Yesterday the DOW rallied hard and so did the Nasdaq as we saw follow through Monday from Friday’s rally. However, now all three market averages are overbought on their hourly charts. Take a look for instance at the S&P 500’s hourly chart.
Notice the RIS indicator on the bottom of this chart went above 70 yesterday for the first time since the S&P 500 peak earlier this month. The hourly stochastics are now overbought over 80 at their highest level since right before the market dumped before the Fed meeting.
What does all of this mean?
Many people are expecting the market to completely rip after yesterday’s rally, but these indicators suggest that the market is more likely to pause here before going higher or is in fact going to drift and dump again before the end of this week just like it did during the Fed meeting week. If the market was really a bullish as some say it would be gapping up and soaring now and it isn’t this morning.

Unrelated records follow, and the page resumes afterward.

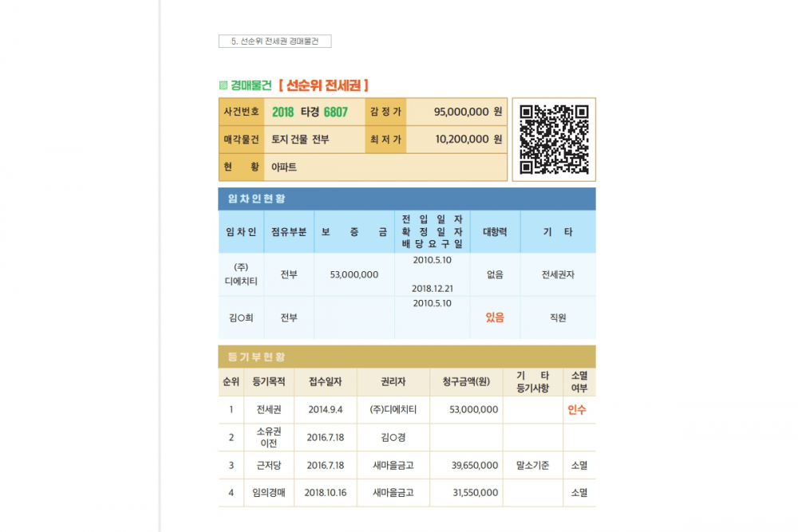Click the red '인수' status text
Image resolution: width=798 pixels, height=532 pixels.
[576, 409]
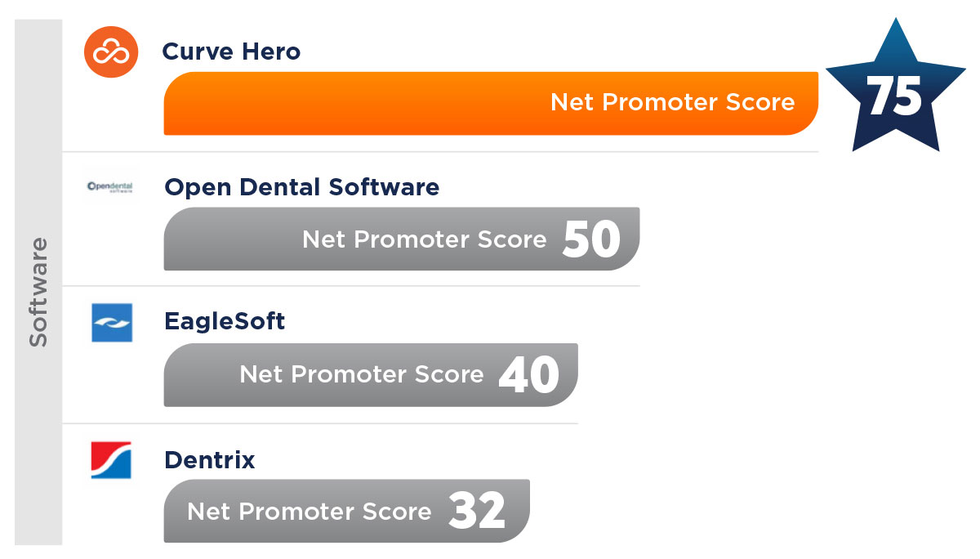Click the score number 32
The height and width of the screenshot is (559, 980).
pos(477,512)
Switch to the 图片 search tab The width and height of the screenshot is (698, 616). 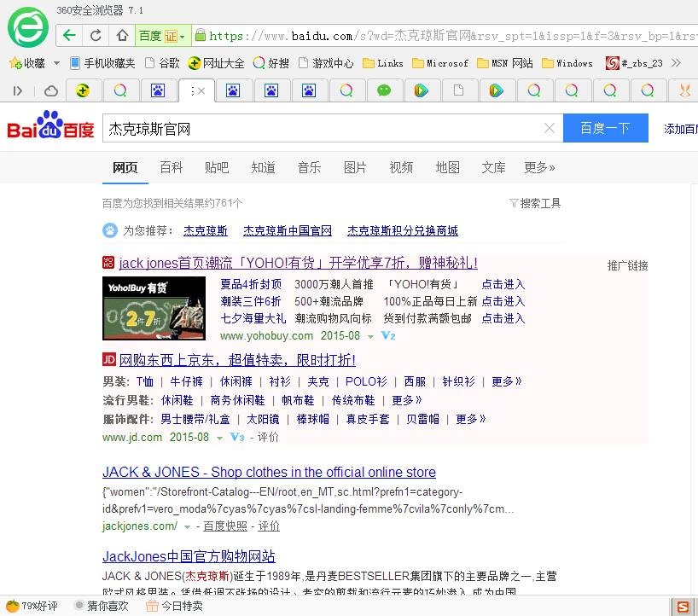(x=355, y=167)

In my view the overall trend since Labor is sideways to down so I think it’s best to stay cautious on the market. I’m watching four Nasdaq stocks that looked bullish before the open on Monday. All managed to go up yesterday, but I want to see if they can rally hard today. Today’s action and tomorrow’s open will be very important to determine what is really going to happen in the markets for the coming month of October. So far all we have seen is the market retracement 1/3 of its losses since Labor Day. It still has more work to do for the bulls to truly get back in charge. Silver and gold firmed up a bit yesterday.